Cet article s’appuie sur la traduction de Véronique Patte, du polonais au français, la première traduction restituant l’intégralité du texte de Ryszard Kapuściński.

 

En mars 1979, Ryszard Kapuściński s’envole pour l’Iran, un pays en pleine révolution islamique. 16 janvier 1979, le shah quitte le pays. 1er février, l’ayatollah Khomeini revient au pays. 3 mars, la République islamique est établie par referendum. Arrivé à Téhéran, Ryszard Kapuściński envoie des dépêches à la Polska Agencja Prasowa S.A. (P.A.P.). Il participe à des conférences de presse organisées par des étudiants, rédige des analyses et deux reportages, des écrits qui seront réunis dans le présent livre considéré comme un fleuron du grand reportage. A quoi tient la qualité de ce livre — et son succès ? A la souplesse de sa structure, à son champ de vision toujours en mouvement. Son auteur travaille en caméraman. Loin d’adopter un point de vue olympien, il nous fait éprouver le désordre ambiant et la difficulté à saisir la réalité du pays, une difficulté d’autant plus grande qu’il ne parle pas le farsi. Peu à peu, il met de l’ordre dans les documents répandus dans sa chambre d’hôtel, parmi lesquels de nombreuses photographies, une galerie qui active le souvenir, la mémoire historique. Il décrit le document photographique avant de nous rapporter les circonstances dans lesquelles il est né et il s’engage dans des perspectives faites de rétrospectives, d’anticipations, de déductions, de recoupements, de suppositions… Ces documents épars sont montés à la manière d’un film. Le temps et l’espace gagnent en épaisseur, leur texture s’enrichit. Je suis d’autant plus sensible à ces pages que je travaille volontiers de la sorte, dans un désordre ordonné, dans un ordre désordonné, avec observations au cadrage toujours changeant qui s’efforce de rendre compte de la richesse de la réalité, la réalité qui assourdit, qui abasourdit, qui éreinte, qui…

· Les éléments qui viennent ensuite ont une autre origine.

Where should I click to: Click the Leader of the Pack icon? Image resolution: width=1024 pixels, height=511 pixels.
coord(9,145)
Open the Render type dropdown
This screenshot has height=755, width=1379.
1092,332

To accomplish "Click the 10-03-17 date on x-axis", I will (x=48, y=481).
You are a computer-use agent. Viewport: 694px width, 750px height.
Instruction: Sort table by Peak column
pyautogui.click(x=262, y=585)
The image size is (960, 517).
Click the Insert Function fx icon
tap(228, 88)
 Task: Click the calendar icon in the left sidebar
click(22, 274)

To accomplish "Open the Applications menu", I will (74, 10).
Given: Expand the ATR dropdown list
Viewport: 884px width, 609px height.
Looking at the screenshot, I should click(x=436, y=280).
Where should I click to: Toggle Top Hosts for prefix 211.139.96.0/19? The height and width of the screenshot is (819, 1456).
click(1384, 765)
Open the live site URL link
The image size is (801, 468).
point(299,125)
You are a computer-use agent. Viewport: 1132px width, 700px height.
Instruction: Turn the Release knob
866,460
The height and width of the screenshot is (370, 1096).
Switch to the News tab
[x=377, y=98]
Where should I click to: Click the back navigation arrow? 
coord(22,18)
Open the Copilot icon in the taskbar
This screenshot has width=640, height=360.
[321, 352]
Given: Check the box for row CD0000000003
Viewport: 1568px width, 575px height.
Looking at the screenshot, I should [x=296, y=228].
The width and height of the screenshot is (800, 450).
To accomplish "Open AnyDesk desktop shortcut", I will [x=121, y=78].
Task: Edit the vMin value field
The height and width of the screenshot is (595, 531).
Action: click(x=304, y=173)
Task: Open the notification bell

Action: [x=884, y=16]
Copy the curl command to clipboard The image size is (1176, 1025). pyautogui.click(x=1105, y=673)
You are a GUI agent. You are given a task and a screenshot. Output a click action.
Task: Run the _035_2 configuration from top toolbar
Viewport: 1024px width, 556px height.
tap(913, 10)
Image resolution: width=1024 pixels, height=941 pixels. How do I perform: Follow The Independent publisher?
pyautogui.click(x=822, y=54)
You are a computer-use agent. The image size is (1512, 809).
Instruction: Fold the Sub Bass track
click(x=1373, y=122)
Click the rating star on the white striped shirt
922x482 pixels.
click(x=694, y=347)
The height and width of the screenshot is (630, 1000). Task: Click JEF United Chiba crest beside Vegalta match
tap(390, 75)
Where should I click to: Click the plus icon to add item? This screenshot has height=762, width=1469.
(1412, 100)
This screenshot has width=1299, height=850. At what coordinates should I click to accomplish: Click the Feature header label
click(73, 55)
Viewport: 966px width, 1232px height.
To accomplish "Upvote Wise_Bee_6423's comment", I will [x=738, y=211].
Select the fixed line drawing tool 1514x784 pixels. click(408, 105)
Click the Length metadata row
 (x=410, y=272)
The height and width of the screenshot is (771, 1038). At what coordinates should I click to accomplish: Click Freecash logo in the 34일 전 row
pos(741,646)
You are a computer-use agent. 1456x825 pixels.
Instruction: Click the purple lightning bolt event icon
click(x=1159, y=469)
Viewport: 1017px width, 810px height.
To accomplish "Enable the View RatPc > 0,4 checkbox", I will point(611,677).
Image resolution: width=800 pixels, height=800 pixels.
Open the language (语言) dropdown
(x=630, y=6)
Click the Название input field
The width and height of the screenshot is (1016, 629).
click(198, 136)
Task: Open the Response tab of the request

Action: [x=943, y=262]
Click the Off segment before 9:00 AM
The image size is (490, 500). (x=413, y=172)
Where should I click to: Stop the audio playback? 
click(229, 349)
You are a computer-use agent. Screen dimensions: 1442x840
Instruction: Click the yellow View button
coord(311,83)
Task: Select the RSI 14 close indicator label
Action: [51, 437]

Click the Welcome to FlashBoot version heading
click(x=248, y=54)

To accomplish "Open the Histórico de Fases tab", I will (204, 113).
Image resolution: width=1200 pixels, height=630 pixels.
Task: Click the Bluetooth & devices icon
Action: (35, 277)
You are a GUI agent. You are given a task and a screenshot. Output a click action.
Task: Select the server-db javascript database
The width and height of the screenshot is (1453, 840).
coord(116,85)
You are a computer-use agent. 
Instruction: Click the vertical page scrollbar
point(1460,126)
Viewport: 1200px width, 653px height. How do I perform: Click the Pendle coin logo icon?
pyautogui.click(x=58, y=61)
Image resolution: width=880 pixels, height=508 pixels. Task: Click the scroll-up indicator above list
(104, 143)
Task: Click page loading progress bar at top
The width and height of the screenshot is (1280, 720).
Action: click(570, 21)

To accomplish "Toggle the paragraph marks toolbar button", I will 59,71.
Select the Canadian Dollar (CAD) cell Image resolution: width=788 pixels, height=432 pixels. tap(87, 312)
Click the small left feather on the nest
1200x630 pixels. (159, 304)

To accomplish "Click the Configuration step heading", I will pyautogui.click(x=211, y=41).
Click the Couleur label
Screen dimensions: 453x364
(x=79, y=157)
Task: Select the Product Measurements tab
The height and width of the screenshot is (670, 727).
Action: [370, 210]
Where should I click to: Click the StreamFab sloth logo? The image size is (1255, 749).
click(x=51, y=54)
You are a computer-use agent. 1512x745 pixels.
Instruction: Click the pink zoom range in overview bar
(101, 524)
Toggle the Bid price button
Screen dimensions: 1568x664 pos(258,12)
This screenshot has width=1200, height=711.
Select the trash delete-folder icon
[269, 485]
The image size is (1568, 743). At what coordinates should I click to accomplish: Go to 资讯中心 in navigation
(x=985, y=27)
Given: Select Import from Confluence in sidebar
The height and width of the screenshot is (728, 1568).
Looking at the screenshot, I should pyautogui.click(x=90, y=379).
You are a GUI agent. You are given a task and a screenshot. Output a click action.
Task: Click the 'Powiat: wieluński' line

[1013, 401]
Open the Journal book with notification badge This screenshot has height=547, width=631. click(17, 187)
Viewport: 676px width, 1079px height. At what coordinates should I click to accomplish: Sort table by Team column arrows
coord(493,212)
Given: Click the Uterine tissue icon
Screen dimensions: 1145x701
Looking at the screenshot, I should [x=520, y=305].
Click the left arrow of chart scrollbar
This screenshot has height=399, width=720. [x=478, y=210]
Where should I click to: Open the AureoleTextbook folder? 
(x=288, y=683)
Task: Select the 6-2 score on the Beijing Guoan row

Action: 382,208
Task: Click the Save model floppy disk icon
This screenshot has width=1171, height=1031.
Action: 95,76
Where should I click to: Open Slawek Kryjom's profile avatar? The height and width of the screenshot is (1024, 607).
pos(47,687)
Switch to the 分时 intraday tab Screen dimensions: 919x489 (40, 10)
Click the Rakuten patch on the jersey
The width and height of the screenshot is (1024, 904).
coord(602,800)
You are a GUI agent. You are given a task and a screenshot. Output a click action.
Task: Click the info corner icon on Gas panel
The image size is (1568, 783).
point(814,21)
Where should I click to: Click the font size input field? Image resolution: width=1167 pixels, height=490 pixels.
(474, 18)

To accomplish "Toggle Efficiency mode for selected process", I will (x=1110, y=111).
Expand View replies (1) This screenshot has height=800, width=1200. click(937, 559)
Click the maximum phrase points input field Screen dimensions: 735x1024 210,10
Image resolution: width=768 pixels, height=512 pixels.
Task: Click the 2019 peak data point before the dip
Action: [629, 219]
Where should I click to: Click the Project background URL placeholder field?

L’écriture de Ryszard Kapuściński est puissamment visuelle, photographique et cinématographique ; c’est aussi pourquoi j’éprouve un tel plaisir à le lire, malheureusement pas dans l’original, le polonais.

 

Ryszard KAPUSCINSKIRyszard Kapuściński (1932-2007)

 

Ryszard Kapuściński, l’un des maîtres du journalisme littéraire, avait couvert vingt-sept révolutions dans le monde lorsqu’il écrivit ‟Le Shah” (‟Szachinszach”). L’actualité de ses livres tient en grande partie à leur structure changeante, plus soucieuse d’attirer le lecteur dans une ambiance que d’énumérer des faits. L’ambiance ! L’ambiance est bien ce qui m’importe le plus. L’ambiance qui est au lecteur ce que l’eau est au nageur. Elle est d’autant plus dense que le journaliste littéraire part de lui-même, toujours, pour rendre compte de ce qu’il voit. Aussi écrit-il à la première personne et n’hésite-t-il pas à évoquer ses doutes et ses élans, loin de ce journalisme qui sent la commande.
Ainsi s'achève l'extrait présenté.